> _DATA TO USE_
####################
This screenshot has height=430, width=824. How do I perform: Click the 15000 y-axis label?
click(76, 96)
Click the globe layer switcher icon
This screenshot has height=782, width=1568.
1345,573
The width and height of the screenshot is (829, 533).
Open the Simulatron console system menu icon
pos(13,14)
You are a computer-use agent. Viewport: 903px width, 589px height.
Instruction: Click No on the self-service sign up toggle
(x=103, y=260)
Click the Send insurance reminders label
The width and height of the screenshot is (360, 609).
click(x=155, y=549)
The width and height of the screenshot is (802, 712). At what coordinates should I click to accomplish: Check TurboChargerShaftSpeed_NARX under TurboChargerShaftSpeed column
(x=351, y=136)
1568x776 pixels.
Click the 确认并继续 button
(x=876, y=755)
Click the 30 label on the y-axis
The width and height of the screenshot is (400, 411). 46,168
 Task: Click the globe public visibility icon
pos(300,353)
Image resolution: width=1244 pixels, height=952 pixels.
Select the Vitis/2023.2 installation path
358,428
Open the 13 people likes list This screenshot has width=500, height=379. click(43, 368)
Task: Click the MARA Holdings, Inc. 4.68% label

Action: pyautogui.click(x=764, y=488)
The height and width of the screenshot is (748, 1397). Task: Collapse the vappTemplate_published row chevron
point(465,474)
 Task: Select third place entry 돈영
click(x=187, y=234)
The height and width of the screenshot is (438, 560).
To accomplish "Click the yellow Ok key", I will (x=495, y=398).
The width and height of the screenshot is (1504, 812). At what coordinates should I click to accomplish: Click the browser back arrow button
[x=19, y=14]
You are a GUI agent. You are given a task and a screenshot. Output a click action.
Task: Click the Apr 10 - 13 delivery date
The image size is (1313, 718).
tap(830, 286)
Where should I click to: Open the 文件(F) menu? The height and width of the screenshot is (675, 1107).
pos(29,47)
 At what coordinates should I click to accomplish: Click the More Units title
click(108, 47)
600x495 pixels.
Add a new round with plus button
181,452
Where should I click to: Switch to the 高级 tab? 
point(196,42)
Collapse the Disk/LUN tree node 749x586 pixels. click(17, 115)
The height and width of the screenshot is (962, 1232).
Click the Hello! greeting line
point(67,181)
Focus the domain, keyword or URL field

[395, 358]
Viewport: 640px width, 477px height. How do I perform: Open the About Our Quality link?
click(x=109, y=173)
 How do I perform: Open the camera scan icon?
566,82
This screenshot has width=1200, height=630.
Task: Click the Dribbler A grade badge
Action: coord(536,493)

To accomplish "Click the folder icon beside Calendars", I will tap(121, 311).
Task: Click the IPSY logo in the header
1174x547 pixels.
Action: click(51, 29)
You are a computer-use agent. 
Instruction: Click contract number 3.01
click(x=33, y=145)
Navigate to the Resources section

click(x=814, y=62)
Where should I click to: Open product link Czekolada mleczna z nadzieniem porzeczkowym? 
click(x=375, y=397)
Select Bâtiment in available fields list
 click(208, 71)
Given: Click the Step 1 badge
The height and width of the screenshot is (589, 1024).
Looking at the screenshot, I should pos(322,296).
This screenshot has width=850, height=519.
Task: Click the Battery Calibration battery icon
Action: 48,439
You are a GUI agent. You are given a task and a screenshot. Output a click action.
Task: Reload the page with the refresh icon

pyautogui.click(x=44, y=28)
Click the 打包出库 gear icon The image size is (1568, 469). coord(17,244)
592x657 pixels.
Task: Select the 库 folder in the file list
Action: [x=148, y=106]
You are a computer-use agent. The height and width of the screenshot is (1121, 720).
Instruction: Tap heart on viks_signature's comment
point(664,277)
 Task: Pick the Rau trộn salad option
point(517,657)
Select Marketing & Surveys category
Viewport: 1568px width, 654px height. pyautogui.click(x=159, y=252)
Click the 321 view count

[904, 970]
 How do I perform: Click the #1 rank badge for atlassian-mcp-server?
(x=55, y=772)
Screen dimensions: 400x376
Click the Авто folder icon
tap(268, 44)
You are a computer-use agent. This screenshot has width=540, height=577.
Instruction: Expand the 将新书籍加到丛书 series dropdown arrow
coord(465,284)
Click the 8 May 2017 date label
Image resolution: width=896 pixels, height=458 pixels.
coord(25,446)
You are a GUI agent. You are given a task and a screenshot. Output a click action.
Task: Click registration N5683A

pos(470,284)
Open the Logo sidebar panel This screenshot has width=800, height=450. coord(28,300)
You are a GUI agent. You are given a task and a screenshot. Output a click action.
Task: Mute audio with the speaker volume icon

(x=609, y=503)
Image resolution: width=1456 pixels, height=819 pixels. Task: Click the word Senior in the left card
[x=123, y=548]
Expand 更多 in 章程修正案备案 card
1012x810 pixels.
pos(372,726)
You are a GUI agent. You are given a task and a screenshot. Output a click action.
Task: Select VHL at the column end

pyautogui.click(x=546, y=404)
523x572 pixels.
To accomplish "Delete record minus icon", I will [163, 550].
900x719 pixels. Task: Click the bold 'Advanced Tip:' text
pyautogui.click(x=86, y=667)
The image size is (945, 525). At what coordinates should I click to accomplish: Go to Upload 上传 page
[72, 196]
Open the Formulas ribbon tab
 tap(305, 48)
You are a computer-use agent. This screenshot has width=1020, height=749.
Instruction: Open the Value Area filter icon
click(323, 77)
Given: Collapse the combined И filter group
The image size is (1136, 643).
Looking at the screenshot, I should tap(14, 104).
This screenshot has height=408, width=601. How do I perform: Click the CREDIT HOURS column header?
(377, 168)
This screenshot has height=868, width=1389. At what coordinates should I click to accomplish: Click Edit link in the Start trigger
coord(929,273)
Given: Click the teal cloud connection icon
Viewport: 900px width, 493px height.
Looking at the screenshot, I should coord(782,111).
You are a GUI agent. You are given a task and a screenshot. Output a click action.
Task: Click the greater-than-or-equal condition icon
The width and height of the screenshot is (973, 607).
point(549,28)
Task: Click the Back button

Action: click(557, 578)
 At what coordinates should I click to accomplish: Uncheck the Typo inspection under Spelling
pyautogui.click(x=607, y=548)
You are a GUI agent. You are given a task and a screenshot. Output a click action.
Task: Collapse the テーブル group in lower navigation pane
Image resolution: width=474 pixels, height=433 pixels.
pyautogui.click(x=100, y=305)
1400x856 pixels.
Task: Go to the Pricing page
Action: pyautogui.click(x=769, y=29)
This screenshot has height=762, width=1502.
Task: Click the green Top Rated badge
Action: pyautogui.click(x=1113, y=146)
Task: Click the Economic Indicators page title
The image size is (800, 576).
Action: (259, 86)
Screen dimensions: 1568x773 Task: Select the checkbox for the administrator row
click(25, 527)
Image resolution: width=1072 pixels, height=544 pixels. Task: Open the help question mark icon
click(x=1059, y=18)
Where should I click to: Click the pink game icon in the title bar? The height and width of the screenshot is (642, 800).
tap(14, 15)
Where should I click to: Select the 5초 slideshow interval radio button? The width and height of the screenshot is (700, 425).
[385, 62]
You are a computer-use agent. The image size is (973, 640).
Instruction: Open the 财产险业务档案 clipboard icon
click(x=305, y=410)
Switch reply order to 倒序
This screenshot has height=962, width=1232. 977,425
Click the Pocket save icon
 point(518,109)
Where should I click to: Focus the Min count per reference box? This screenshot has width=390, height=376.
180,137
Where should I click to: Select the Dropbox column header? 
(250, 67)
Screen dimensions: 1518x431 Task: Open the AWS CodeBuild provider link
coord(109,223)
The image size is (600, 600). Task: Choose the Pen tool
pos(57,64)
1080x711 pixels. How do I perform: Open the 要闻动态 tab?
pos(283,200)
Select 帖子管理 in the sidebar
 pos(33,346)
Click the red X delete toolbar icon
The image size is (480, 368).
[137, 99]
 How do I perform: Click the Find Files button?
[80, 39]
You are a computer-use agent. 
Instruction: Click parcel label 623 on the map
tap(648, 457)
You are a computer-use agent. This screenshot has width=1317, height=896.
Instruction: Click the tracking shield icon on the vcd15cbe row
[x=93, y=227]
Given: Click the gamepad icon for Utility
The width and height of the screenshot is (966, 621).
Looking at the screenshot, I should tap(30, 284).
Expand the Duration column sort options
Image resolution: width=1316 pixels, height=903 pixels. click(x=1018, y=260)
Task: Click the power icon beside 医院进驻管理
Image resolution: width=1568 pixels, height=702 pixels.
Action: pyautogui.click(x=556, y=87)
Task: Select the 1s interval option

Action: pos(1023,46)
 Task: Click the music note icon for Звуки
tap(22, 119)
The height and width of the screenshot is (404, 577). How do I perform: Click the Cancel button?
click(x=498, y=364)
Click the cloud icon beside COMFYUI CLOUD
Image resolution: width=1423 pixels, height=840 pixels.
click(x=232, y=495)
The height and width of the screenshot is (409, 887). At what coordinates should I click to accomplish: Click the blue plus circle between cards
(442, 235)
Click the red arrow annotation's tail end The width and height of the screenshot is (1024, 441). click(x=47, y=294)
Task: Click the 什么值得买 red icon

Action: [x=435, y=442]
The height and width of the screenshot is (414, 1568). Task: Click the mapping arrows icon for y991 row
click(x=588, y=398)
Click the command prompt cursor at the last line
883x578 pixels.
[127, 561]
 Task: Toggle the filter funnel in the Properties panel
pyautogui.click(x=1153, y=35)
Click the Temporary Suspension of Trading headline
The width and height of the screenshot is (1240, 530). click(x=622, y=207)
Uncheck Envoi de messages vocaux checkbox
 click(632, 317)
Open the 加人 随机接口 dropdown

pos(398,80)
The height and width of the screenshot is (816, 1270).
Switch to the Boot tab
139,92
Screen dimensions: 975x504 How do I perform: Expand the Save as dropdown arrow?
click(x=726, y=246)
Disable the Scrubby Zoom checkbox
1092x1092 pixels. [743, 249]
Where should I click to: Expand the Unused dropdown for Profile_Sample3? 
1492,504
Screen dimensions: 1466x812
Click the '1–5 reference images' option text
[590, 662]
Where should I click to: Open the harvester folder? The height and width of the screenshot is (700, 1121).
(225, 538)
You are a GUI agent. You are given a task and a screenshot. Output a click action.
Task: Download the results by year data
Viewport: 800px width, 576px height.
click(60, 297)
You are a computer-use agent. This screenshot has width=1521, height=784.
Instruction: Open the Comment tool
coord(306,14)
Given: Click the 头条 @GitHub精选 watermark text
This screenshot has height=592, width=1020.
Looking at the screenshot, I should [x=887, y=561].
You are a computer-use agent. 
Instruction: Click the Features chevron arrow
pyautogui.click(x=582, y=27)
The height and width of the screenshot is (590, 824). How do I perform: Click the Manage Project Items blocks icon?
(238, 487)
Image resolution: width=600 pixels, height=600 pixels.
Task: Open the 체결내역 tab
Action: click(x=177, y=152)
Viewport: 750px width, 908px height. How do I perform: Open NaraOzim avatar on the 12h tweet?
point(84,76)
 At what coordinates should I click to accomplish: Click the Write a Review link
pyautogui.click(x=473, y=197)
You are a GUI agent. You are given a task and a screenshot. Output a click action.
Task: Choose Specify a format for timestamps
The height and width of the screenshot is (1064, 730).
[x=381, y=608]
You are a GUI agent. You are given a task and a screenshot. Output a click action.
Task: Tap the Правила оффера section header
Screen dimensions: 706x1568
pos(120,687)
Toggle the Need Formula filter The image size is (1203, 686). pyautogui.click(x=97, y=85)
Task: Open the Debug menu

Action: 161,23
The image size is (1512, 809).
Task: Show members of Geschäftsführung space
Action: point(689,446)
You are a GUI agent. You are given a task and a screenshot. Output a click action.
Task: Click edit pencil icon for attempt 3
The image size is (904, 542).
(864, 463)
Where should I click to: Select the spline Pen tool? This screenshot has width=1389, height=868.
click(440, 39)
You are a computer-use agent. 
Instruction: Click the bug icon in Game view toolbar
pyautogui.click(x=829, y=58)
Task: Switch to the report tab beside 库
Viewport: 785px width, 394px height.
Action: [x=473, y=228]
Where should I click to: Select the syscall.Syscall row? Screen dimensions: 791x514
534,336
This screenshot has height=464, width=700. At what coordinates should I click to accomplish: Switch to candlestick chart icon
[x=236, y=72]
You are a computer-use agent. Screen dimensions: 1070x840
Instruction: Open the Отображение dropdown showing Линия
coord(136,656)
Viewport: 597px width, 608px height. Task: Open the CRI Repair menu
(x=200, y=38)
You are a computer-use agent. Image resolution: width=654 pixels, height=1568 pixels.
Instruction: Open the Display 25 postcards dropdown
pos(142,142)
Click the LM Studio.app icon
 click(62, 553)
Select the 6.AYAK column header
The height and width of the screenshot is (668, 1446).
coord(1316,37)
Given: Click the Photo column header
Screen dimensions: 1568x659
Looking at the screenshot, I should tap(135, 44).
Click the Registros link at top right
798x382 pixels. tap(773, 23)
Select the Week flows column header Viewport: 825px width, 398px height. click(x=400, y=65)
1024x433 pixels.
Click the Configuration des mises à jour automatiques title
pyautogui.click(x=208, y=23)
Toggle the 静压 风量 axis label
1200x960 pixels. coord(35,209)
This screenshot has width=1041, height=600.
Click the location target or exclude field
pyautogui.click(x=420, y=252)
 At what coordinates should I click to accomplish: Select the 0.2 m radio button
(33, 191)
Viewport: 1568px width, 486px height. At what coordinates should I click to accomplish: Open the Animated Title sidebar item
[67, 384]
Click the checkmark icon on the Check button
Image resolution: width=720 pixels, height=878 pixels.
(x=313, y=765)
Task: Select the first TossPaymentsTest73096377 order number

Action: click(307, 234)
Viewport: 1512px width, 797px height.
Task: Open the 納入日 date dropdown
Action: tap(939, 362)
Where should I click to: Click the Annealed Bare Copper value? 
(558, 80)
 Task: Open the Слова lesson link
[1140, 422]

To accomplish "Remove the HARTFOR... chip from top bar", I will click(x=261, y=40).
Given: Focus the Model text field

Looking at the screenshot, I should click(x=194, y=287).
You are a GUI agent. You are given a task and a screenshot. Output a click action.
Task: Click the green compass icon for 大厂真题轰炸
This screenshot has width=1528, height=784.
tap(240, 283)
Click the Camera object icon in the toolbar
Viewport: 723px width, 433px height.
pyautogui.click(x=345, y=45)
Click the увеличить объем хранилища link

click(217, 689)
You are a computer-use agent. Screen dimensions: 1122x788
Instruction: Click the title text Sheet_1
####################
> _REQUIREMENT_
Say how many lines contain "group" in the material above; the number is the whole answer.

> _OUTPUT OF THE TASK_
2